A $$10$$ $$\Omega$$, $$20$$ mH coil carrying constant current is connected to a battery of $$20$$ V through a switch. Now after switch is opened current becomes zero in $$100$$ $$\mu$$s. The average e.m.f. induced in the coil is ______ V.

A coil with resistance $$R = 10$$ $$\Omega$$ and inductance $$L = 20$$ mH carries a constant current from a 20 V battery. After the switch is opened, the current drops to zero in $$100$$ $$\mu$$s.

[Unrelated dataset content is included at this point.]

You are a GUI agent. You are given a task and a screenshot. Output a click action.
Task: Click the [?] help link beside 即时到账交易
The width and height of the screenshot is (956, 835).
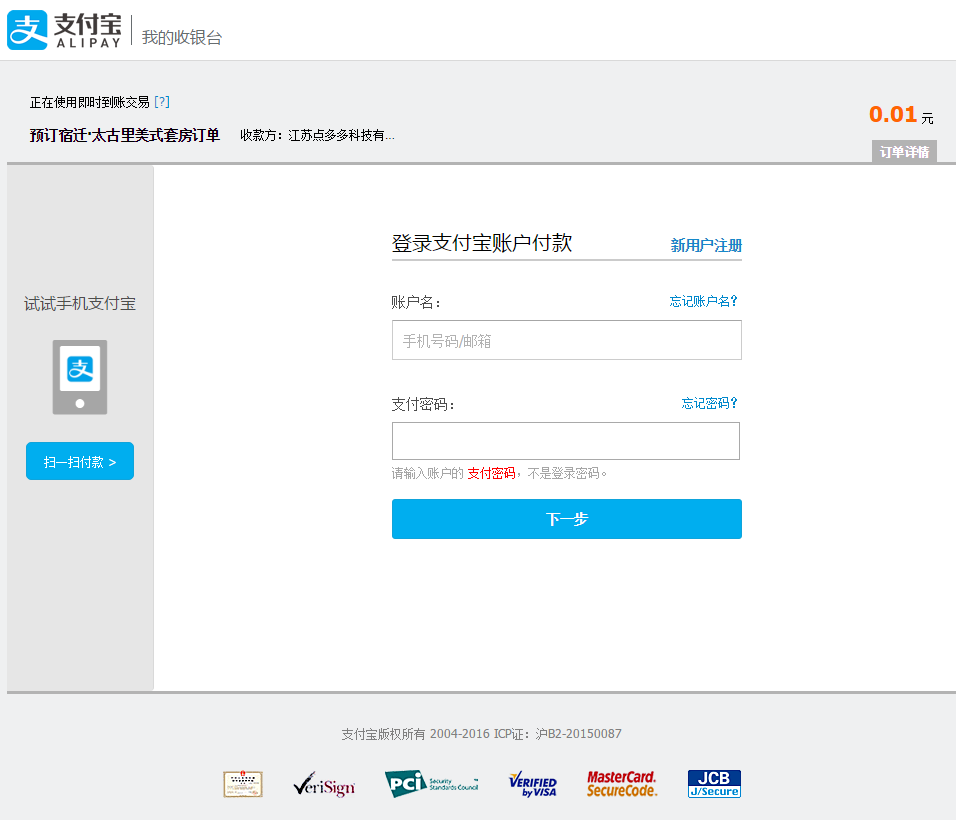[x=162, y=102]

We need to find the average induced EMF.

Since the coil carries a steady current before the switch is opened, there is no self-induced EMF. By Ohm’s law, the initial current is

$$I = \frac{V}{R} = \frac{20}{10} = 2\text{ A}$$

When the current changes, the average EMF induced in the coil is given by Faraday’s law:

$$|\varepsilon| = L \left|\frac{\Delta I}{\Delta t}\right|$$

The current decreases from 2 A to 0 A in $$100$$ $$\mu$$s, so

$$\left|\frac{\Delta I}{\Delta t}\right| = \frac{2 - 0}{100 \times 10^{-6}} = \frac{2}{10^{-4}} = 2 \times 10^4\text{ A/s}$$

Substituting into the expression for emf gives

$$|\varepsilon| = L \times \left|\frac{\Delta I}{\Delta t}\right| = 20 \times 10^{-3} \times 2 \times 10^4$$

$$|\varepsilon| = 400\text{ V}$$

Therefore, the average EMF induced in the coil is 400 V.